One of the biggest haulier company in East and Central Africa, Multiple Hauliers paints a picture of persistence and success since its inception on December 16, 1976.
Three Indians, Rajinder Singh Baryan (current Multiple Hauliers MD), Amrik Singh Heer and Tarlochan Singh Heer came together to form the company, but according to the law then, the company could not be registered without a local partner.
They had to get a local partner, who was conversant in the field with financial ability. This was none other than Mr Njenga Kariuki Mungai a multi-million coffee trader then who had multiple trucks and trailers. At this time, he says he had 12 trailers and trucks.
He was the ideal partner, at least.
Certificate of registration shows Mr Mungai as one of the founding members of the company.
Unknown to him, his stint at the company would barely last a decade, as the Indian ‘brothers’ allegedly planned his execution through the Directorate of Criminal Investigations (then Criminal Investigations Department (CID)) boss Mr. Noah Arap Too.
According to Mungai, Too visited their company cafeteria with a gun, which he (Mungai) believed was the weapon meant to assassinate him after efforts to make him surrender his stake at the company failed.
“When I saw the gun I panicked and thought that I could be killed even that same evening. I left my food and walked out. I drove straight home and decided that I was not going to risk my family’s lives,” says Mungai as quoted by a local daily. This was the last time he appeared in the company (1982), or associated with its operations.

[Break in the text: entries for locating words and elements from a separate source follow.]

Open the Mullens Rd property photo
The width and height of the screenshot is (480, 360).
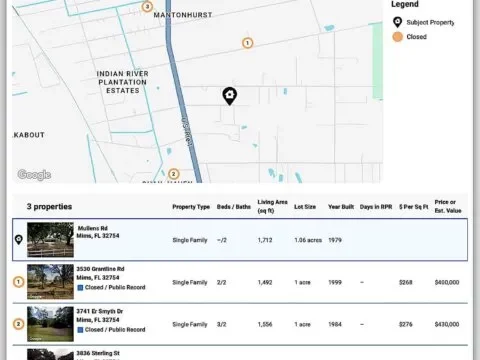click(x=50, y=240)
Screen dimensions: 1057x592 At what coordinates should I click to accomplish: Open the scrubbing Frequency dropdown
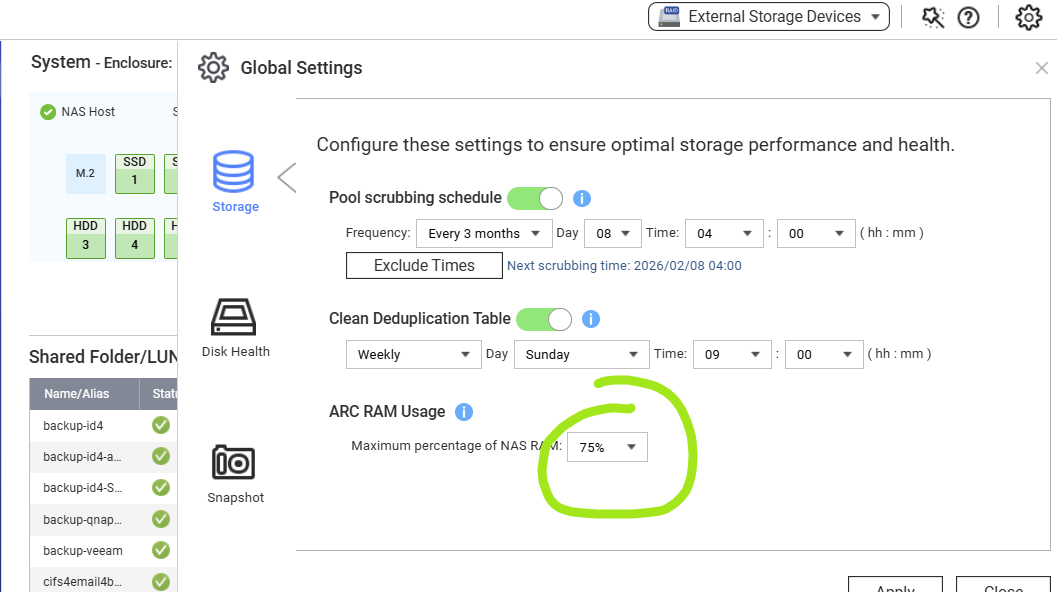click(x=484, y=233)
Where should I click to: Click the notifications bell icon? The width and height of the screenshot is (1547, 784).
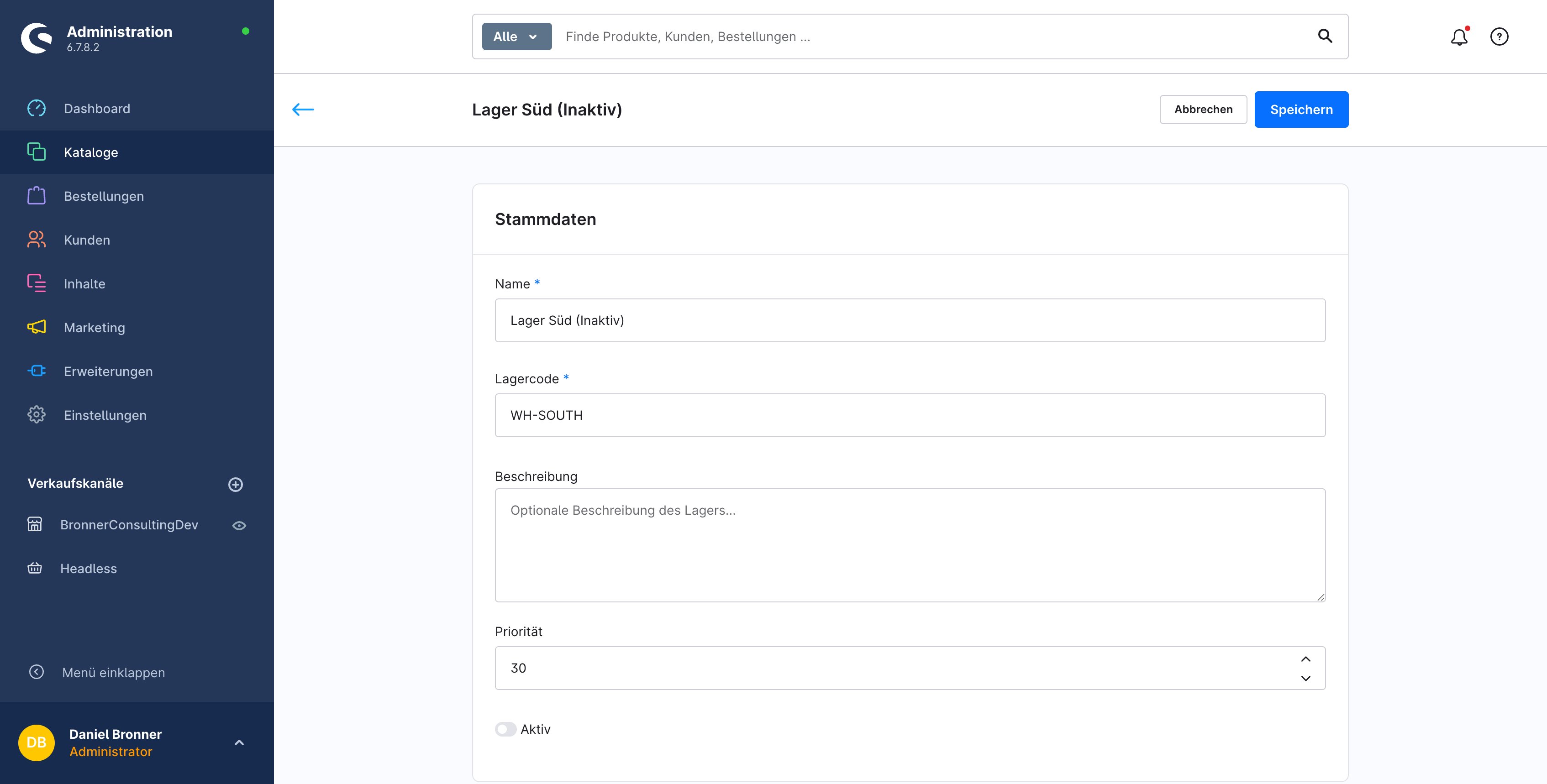[x=1459, y=37]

“Too started coming to their offices as a guest of the Asians. My dad (Njenga Kariuki Mungai) at first assumed it was normal until two Asian employees confided to him that the guy who was a regular guest was being groomed to kill him. Now my dad had to run away literally he walked out because the CID guy as dad told me used to look at him menacingly but after that info from the Asians he took no chances,” says one of the sons, who spoke to Kahawa Tungu’s investigative desk.
Despite this, his roots can still be traced in the company, as it still used his postal address (41391), as of a gazette notices of 1978.
Daily Nation reports that by 1978 Amrik, Tarlochan and Rajinder had 47 trucks through Amithoo Transporters and Safari Garage Limited, while Mr. Mungai had 34 trucks and they were now working under the Multiple Hauliers.
Business was booming and by 1980 the company bought two pieces of land for offices and warehouses in Nairobi and Mombasa.
Mr. Mungai even wrote a letter to the then Minister of State G. G. Kariuki requesting for land allocation in Industrial Area for the company, which was growing very fast.
With all done and having been forced to leave, Mungai was evicted from his home in Buruburu over rent arrears. His children were evicted from school for lack of fees, even as the Indian brothers continued eating from his sweat.
He could not even hire lawyers to claim what was rightfully his.
“If you don’t have money it is difficult to retain lawyers. Funds were limited and I also had to think about my family. In 1990 I could not afford rent so my family and I moved in with my sister in Huruma for a year before finally moving to this house (California, Eastleigh),” he reveals.
Currently, Mr. Mungai does small brokerage jobs mostly for friends. His wife and daughter Magdalene sell groceries in Gikomba market.
“Multiple Hauliers is today one of the biggest logistics firms in Kenya with a fleet of over 1,000 bright orange trucks with blue stripes,” reports Nation.
According to the family, retired President Daniel Moi was the one who was bulldozing his entry into the company.
“We ended up as paupers courtesy of them so we want to get our share back,” says his son.